- Opening Delimiter -

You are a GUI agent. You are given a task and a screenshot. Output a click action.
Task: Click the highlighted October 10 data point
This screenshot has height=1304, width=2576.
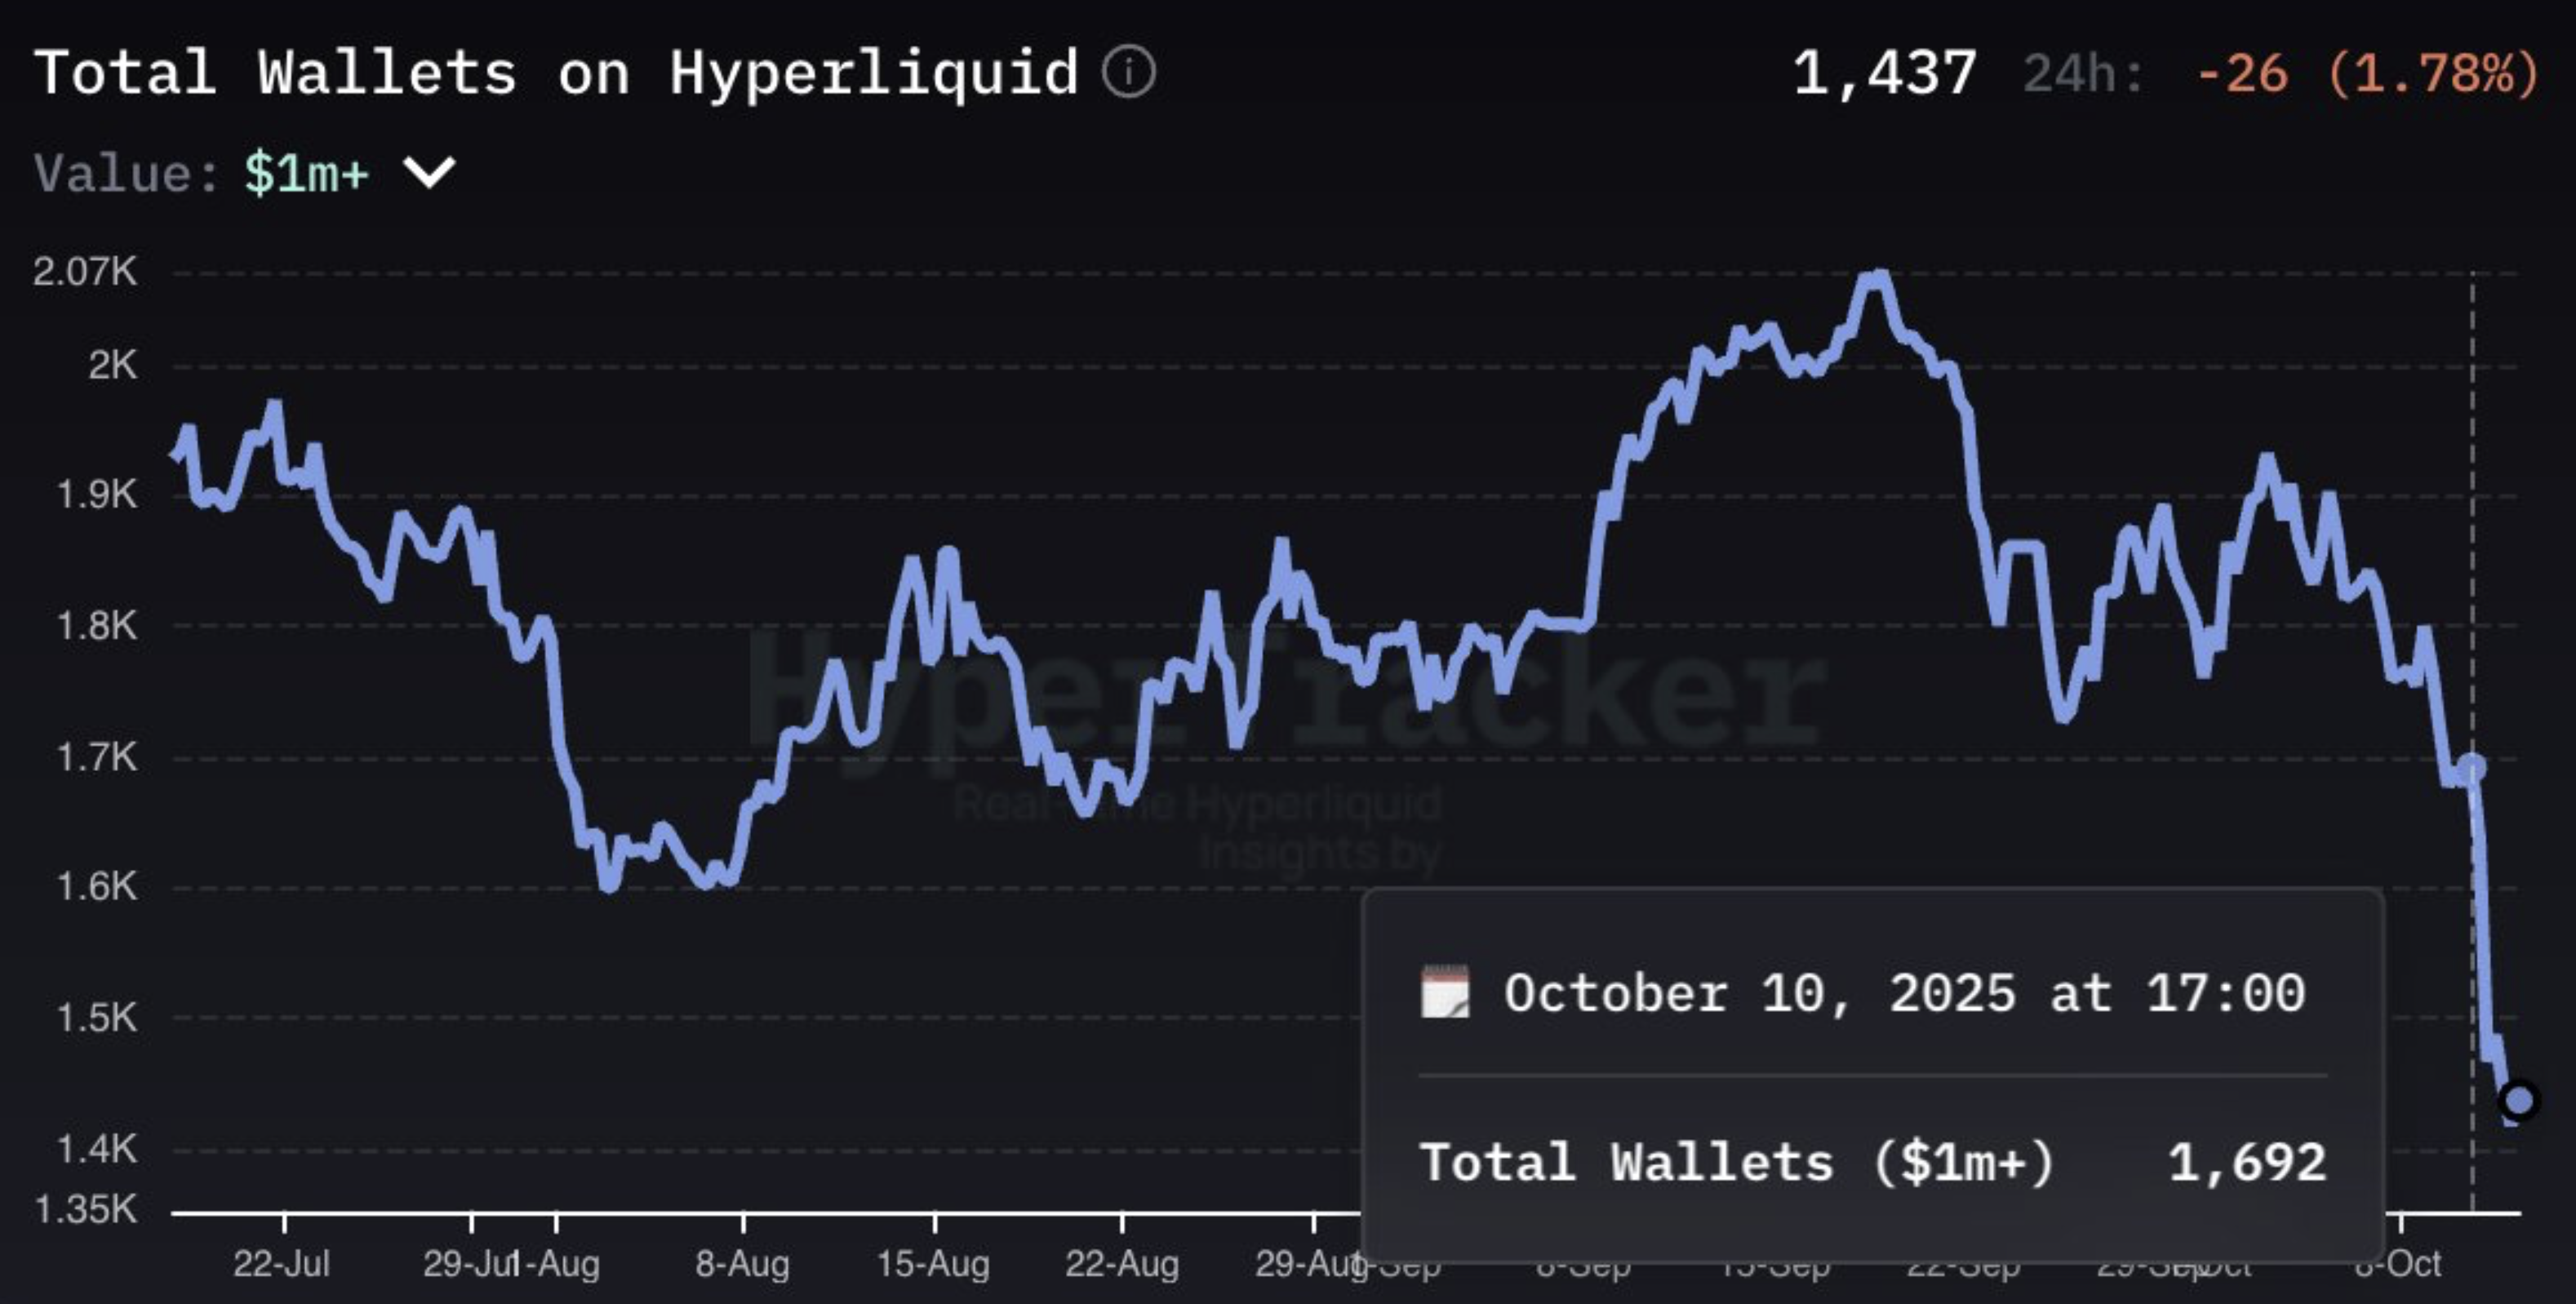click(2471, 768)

- Closing Delimiter -
- Opening Delimiter -

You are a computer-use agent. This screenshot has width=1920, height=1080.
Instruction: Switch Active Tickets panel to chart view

- Closing Delimiter -

Exercise goal - I need every line from the material that contains the word "agent".

Exercise response -
You are a GUI agent. You are given a task and a screenshot. Output a click action.
You are a computer-use agent. This screenshot has width=1920, height=1080.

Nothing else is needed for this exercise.